• _Aim_
Continue the forum thread below about counting how often each list occurs in a Python list of lists, picking up after its final line.

• _Extract to read_
* * * * *
Python. How to conveniently count the frequence of lists in a collection of lists

Question

I have a list of list.

e.g. list_a = [[1,2,3], [2,3], [4,3,2], [2,3]]

I want to count them like

[1,2,3]: 1
[2,3]: 2
[4,3,2]: 1

There is a library Counter in collections but not for unhashable elements like list. Currently, I just try to use other indirect ways for example transfer the list [1,2,3] into a string "1_2_3" to do that. Is there any other way can enable the count on the list directly?

Answer 1

Not the prettiest way to do it, but this works:

list_a = [[1,2,3], [2,3], [4,3,2], [2,3]]
counts = {} 

for x in list_a: 
    counts.setdefault(tuple(x), list()).append(1) 
for a, b in counts.items(): 
    counts[a] = sum(b) 

print(counts) 
{(2, 3): 2, (4, 3, 2): 1, (1, 2, 3): 1}

Answer 2

A possible approach to do this job is using a dict .

1. Create a empty dict
2. Iterate over the list using a for loop.
3. For each element (iteration), check if the dict contains it.
4. If it doesn't, save it in the dict as a key. The value will be the occurrence counter.
5. If it does, just increment its value.

Possible implementation:

occurrence_dict = {}

for list in list_a:
    if (occurrence_dict.get(str(list), False)):
        occurence_dict[str(list)] += 1
    else:
        ocorrence_dict[str(list)] = 1

print(occurence_dict)

Answer 3

You can achieve it easily, by using tuple instead of list

c = Counter(tuple(item) for item in list_a)
# or
c = Counter(map(tuple, list_a))

# Counter({(2, 3): 2, (1, 2, 3): 1, (4, 3, 2): 1})
* * * * *
• _Extracted data_
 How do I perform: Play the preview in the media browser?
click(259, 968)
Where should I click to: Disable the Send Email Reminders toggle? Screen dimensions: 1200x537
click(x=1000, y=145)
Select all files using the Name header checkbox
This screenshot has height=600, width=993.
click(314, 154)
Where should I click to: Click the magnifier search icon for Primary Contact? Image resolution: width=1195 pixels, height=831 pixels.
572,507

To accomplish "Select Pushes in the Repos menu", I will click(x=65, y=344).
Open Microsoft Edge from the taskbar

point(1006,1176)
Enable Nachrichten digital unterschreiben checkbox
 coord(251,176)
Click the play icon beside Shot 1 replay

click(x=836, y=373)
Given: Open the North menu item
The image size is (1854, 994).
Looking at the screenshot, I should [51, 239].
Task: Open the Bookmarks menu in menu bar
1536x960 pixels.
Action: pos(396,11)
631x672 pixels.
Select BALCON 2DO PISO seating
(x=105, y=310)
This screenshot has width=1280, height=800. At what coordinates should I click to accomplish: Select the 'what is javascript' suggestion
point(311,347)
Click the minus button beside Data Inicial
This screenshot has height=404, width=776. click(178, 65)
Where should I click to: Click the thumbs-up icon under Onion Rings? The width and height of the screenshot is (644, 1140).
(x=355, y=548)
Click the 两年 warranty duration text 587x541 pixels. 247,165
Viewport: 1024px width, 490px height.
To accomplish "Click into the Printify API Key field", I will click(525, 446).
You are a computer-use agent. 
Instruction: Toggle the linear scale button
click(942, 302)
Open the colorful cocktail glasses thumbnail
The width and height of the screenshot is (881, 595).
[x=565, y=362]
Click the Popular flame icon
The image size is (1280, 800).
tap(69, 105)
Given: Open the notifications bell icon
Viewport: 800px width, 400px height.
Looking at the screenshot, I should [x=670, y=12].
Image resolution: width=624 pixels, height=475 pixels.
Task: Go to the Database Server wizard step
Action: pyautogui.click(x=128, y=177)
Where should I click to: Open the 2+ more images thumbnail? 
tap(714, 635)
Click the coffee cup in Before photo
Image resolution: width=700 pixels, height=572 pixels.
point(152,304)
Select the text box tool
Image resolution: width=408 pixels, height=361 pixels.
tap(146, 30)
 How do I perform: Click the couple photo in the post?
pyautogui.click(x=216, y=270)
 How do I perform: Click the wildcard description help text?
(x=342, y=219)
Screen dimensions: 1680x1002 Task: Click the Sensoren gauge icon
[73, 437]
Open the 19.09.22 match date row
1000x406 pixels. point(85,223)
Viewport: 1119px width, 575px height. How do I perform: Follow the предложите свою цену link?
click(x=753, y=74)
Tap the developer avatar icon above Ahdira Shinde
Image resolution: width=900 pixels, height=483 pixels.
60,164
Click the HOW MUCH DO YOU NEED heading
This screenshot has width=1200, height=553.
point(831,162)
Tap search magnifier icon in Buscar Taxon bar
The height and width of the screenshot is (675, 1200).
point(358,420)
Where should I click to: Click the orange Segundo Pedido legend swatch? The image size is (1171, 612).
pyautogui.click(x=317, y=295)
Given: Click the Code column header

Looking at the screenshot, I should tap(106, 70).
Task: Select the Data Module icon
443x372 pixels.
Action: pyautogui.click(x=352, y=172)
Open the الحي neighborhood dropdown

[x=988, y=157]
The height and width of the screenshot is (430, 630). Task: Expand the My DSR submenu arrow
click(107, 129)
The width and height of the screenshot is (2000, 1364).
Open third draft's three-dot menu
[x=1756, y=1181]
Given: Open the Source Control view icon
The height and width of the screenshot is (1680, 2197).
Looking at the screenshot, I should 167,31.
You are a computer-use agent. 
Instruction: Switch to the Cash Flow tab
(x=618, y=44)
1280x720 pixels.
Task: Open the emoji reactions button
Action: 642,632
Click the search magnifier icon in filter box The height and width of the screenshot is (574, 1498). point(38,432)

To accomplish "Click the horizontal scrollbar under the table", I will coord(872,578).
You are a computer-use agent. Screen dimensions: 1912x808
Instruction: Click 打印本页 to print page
* * * * *
• _Solved problem_
# exactly what you expected
(1, 2, 3) 1
(2, 3) 2
(4, 3, 2) 1

Answer 4

Way 1

Through the indexes of repeatable lists

list_a = [[1,2,3], [2,3], [4,3,2], [2,3], [1,2,3]]  # just add some  data

# step 1
dd = {i:v for i, v in enumerate(list_a)}
print(dd)

Out[1]:
{0: [1, 2, 3], 1: [2, 3], 2: [4, 3, 2], 3: [2, 3], 4: [1, 2, 3]}

# step 2
tpl = [tuple(x for x,y in dd.items() if y == b) for a,b in dd.items()]
print(tpl)

Out[2]:
[(0, 4), (1, 3), (2,), (1, 3), (0, 4)]  # here is the tuple of indexes of matching lists

# step 3
result = {tuple(list_a[a[0]]):len(a) for a in set(tpl)}
print(result)

Out[3]:
{(4, 3, 2): 1, (2, 3): 2, (1, 2, 3): 2}

Way 2

Through converting nested lists to tuples

{i:[tuple(a) for a in list_a].count(i) for i in [tuple(a) for a in list_a]}

Out[1]:
{(1, 2, 3): 2, (2, 3): 2, (4, 3, 2): 1}

Answer 5

arr = [[1,2,3], [2,3], [4,3,2], [2,3], [4,3,2]]
counter = dict()
for a in arr:
    k = hash(tuple(a))
    if k in counter: counter[k][1] += 1
    else: counter[k] = [a, 1]
print(counter)